- Poster
- Directed by: Agathiyan
- Written by: Agathiyan
- Produced by: Sivasakthi Pandian
- Starring: Ajith Kumar Swathi
- Cinematography: Thangar Bachan
- Edited by: Lancy Mohan
- Music by: Deva
- Production company: Sivasakthi Movie Makers
- Release date: 12 January 1996;
- Running time: 147 minutes
- Country: India
- Language: Tamil

= Vaanmathi =

Vaanmathi is a 1996 Indian Tamil-language romantic drama film written and directed by Agathiyan. It stars Ajith Kumar and Swathi in the lead roles. This film portrays hatred that slowly transforms into love between two young people who are from very different financial backgrounds. The film was released on 12 January 1996 and went on to become a commercial success.

== Plot ==
Krishna belongs to a middle-class family, where his father is a womaniser and brought up Krishna as a good for nothing fellow. Krishna is also a youngster who likes to waste time, by hanging out with his friends and roaming behind girls. Vaanmathi is the daughter of a rich business woman who is very arrogant and does anything for money.
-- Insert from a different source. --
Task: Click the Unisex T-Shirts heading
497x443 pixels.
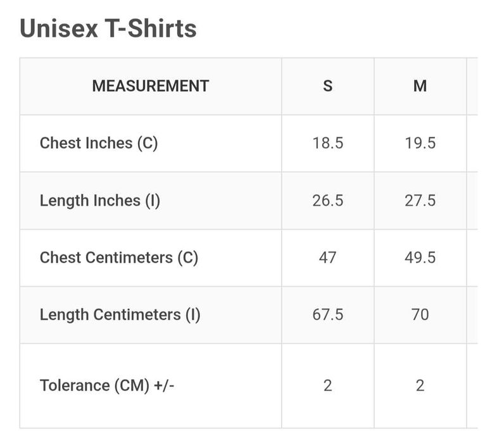Action: point(108,28)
For example, she even abandoned her husband when Vaanmathi was a baby for money. Vaanmathi is a girl who grew up to be a bully, by bringing a bunch of friends in her vehicle and making fun of every guy they come across. Krishna and Vaanmathi play tricks on each other and fight after they met but eventually fall in love, but Vaanmathi's mother is not happy with that. She dislikes Krishna and considers him as her enemy no. 1. She tries everything to break them. Finally she arranges a marriage between Vaanmathi and son of the Governor of Tamil Nadu. Whether Vanmathi and Krishna's love wins over the arrogant mother forms the story.

== Production ==
Vaanmathi is the first film produced by film producer Sivasakthi Pandian. He financed the film from the profits he made from distributing Muthu (1995).

== Soundtrack ==
The music was composed by Deva, with lyrics by Vaali.

Track listing
| No. | Title | Singer(s) | Length |
|---|---|---|---|
| 1. | "Arunachalam" | Swarnalatha | 5:02 |
| 2. | "Oru Naalum" | P. Unnikrishnan, Anuradha Sriram | 5:43 |
| 3. | "Poontha Malli" | Mano, K. S. Chithra | 5:07 |
| 4. | "Pillayarpatti Hero" | Deva | 4:42 |
| 5. | "Tata Seirra" | Mano | 4:26 |
| 6. | "Vaikaaraiyil" | S. P. Balasubrahmanyam, K. S. Chithra | 4:40 |
| Total length: |  |  | 29:06 |

== Release and reception ==
The film became a success and subsequently set up a future collaboration between the director and actor in Kadhal Kottai. D. S. Ramanujam of The Hindu wrote "Taming the rich, well-connected would-be mother-in-law and the love affair of the hero with her daughter, also starting on a stormy note, form the theme of Sivasakthi Movie Makers' Vaanmathi. The neglect of growing children by rich parents, the power of influence and money, an estranged husband watching the mental cruelties imposed on others by his rich wife, are all there for exploitation. But director Agathiyan, who has written the story, screenplay and dialogue, goes about his task in fits and starts. The role of the dominating rich lady is played by Vadivukkarasi with wanted venom, dwarfing other characters and enjoying more frames."